__PASSAGE__

The adverts for such services, featuring blissfully happy couples pushing each other on swings, would have us believe otherwise. eHarmony likes to stress how many members get married as a result of being matched via the service (236 every day, according to data gathered in the US in 2008.) Match.com did a survey last year indicating that an impressive 58,500 people found a partner on the site over a 12-month period – and they still offer a six-month guarantee of "finding love", albeit underlined (understandably) by a 500-word list of conditions.

And we're suckers for all this. When Time Out magazine recently ran a cover story offering free online dating for every reader, it was dangling a huge metaphorical carrot. We all want to be loved, after all.

But you rarely hear from those who, having failed to find a partner online, back away from the computer shaking their heads at the way the process distorts social conventions and leaves you slightly shell-shocked. Those 58,500 lucky members of match.com were vastly outnumbered by the 286,000 unlucky ones. Yes, anecdotes of hair-raising internet dates have become dinner-party staples – you know, like "he turned up wearing a toolbelt and immediately burst into tears" – and many were collected in a book published earlier this year. But what about the mental strain? The plunge in self-esteem when your ideal partner remains as elusive as a taxi on New Year's Eve?

A quick disclosure: I have a couple of dating profiles online. It's not going that well. But this isn't therapy masquerading as a self-pitying article by some bloke in his late-thirties – well, not much, anyway. I've got a number of friends and acquaintances who share my feelings about the way online dating plays fast and loose with your emotions. These people are relatively undamaged and sane, without many skeletons in their cupboards. Some of them are model-like in their beauty, rapier-like in their wit or both. All of them have approached internet dating with the most honourable of intentions: they're lured by the promise of romance, be it jazz and croissants on Sunday morning, or leaping out of a plane strapped to someone nice. Whatever. They'd just like somebody, but somebody hasn't shown up.

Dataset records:

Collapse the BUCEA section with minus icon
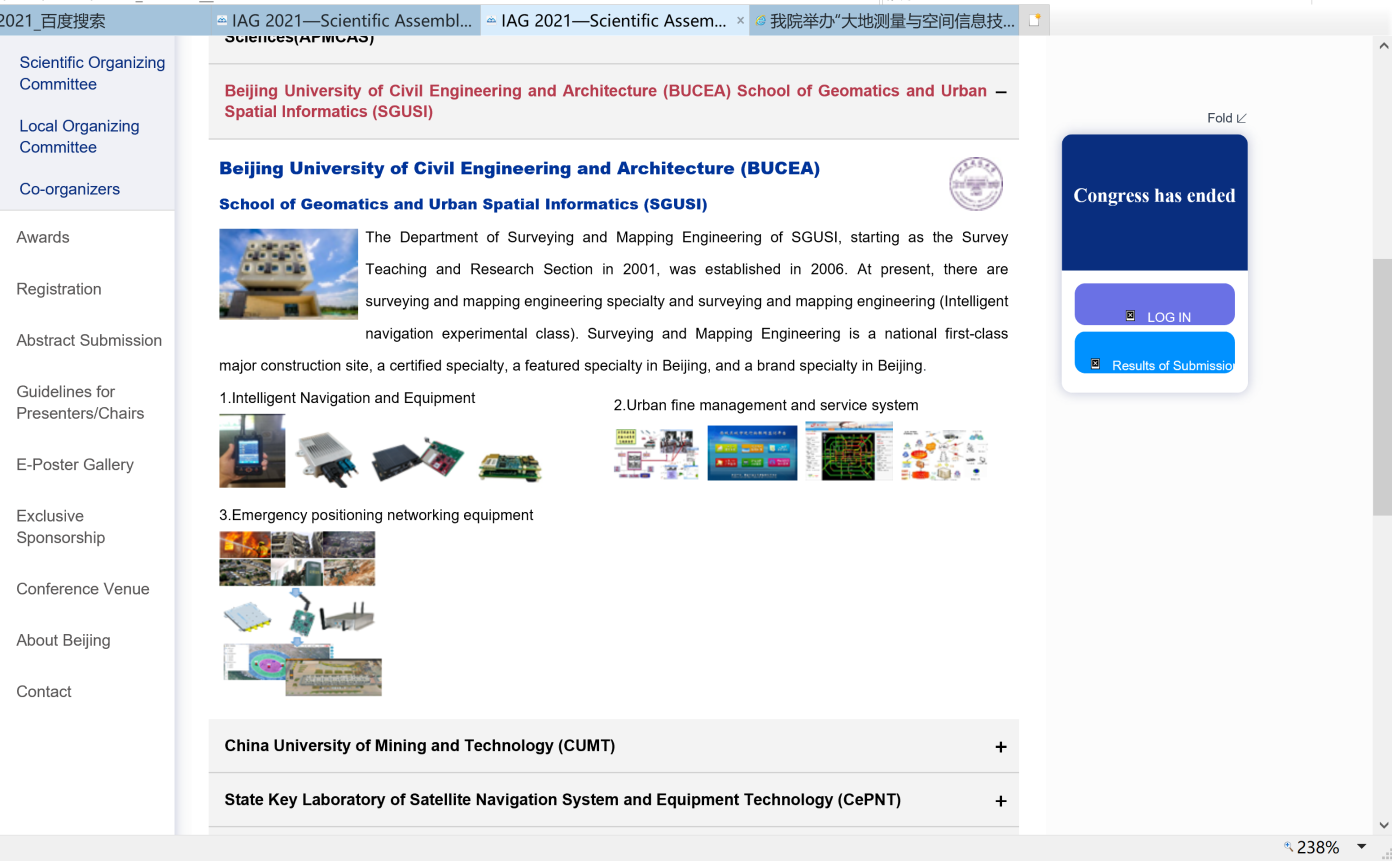The image size is (1392, 861). [x=1001, y=92]
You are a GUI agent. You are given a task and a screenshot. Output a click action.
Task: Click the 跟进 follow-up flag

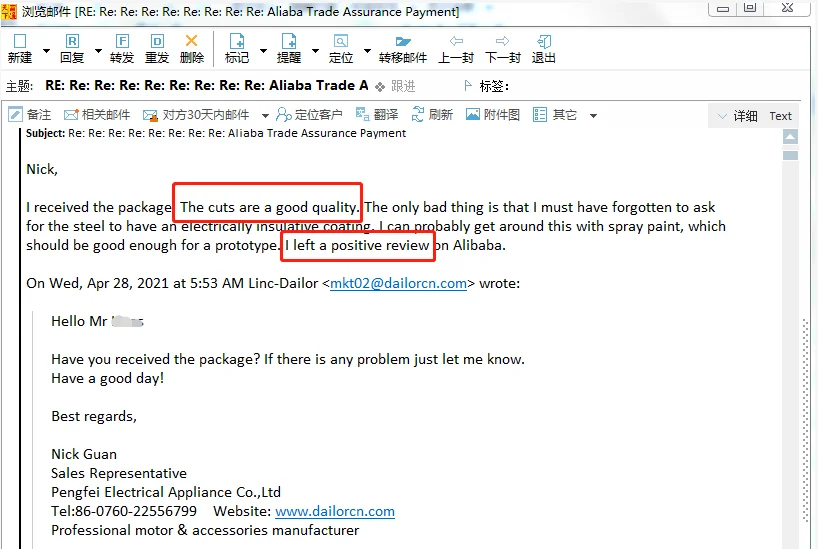pos(395,86)
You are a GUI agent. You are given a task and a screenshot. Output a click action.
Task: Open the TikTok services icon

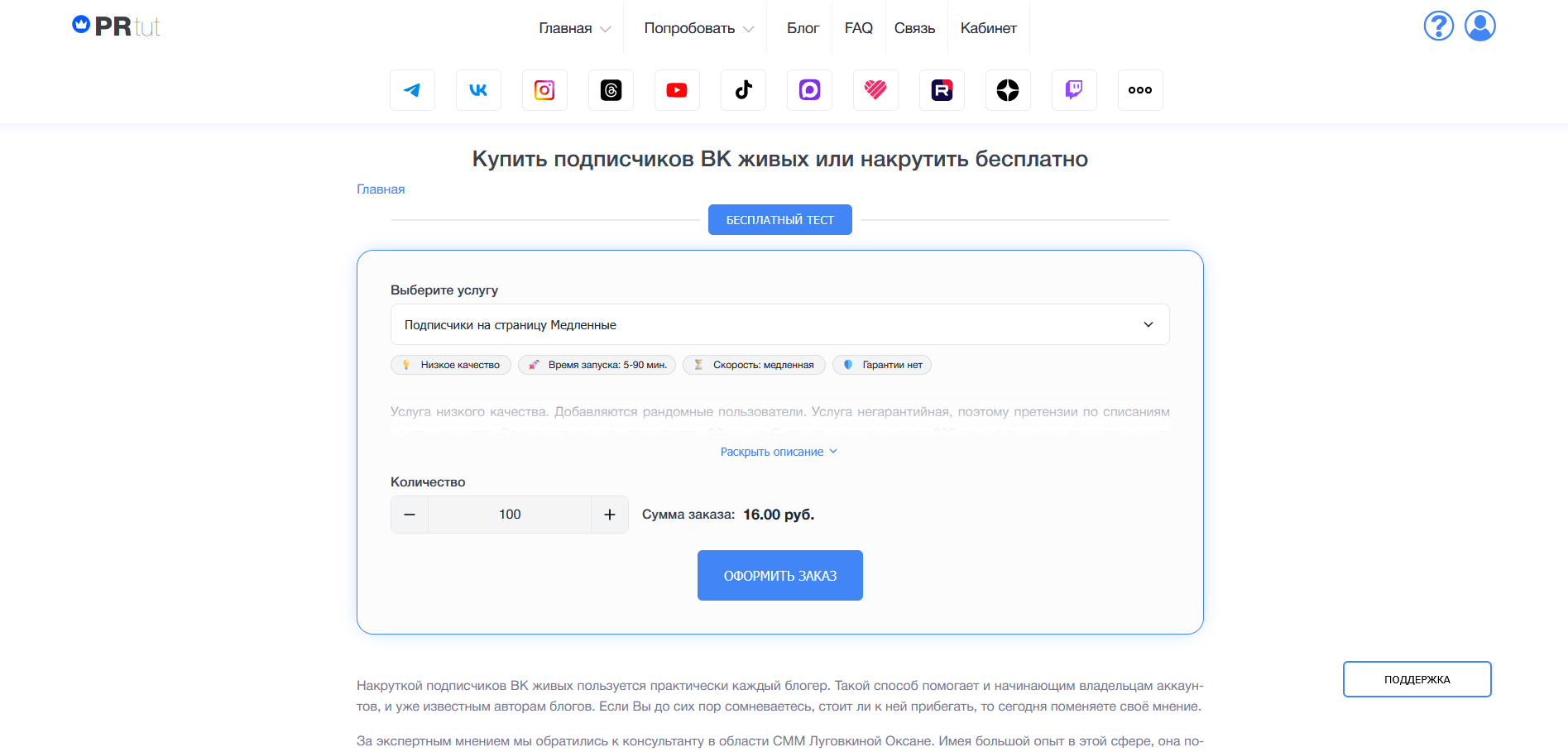743,90
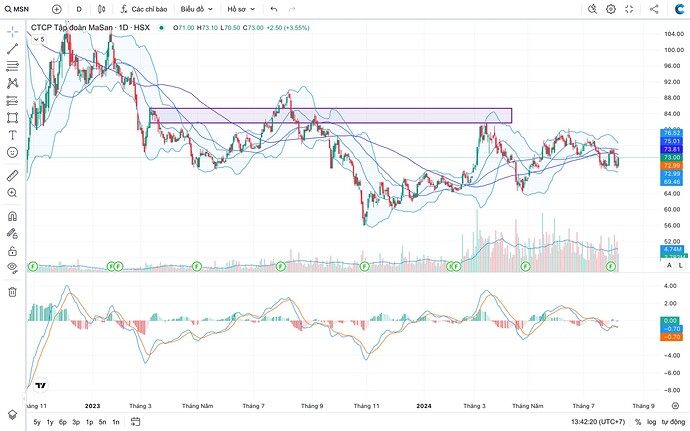
Task: Switch to the 5y time range
Action: tap(37, 422)
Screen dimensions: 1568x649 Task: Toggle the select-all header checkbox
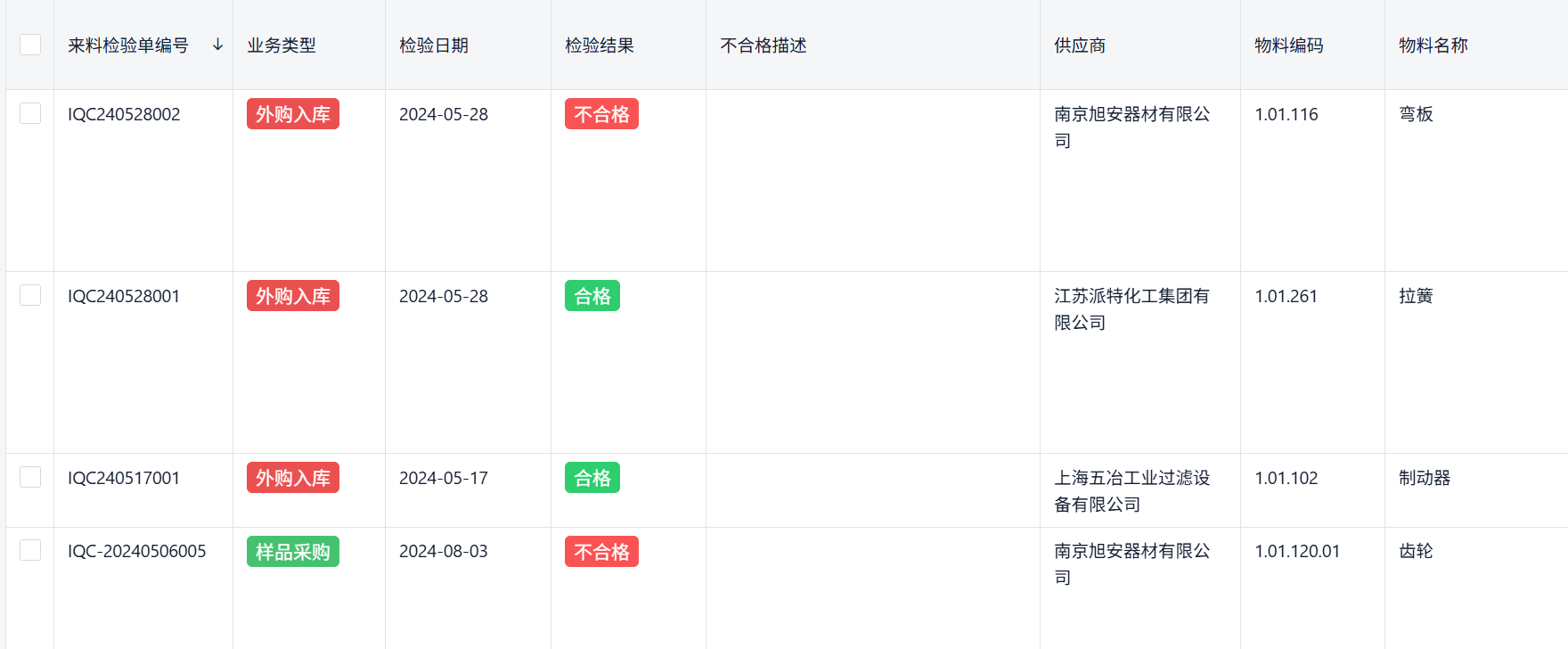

__ACTIVITY__
Answer these questions from the passage about online dating:
(a) How many eHarmony members get married every day, according to data gathered in the US in 2008?
(b) Which magazine ran a cover story offering free online dating for every reader?
(c) How many unlucky match.com members outnumbered the 58,500 who found a partner?
Rely only on the passage about online dating, not on the dataset records.

__TASK OUTPUT__
(a) 236
(b) Time Out
(c) 286,000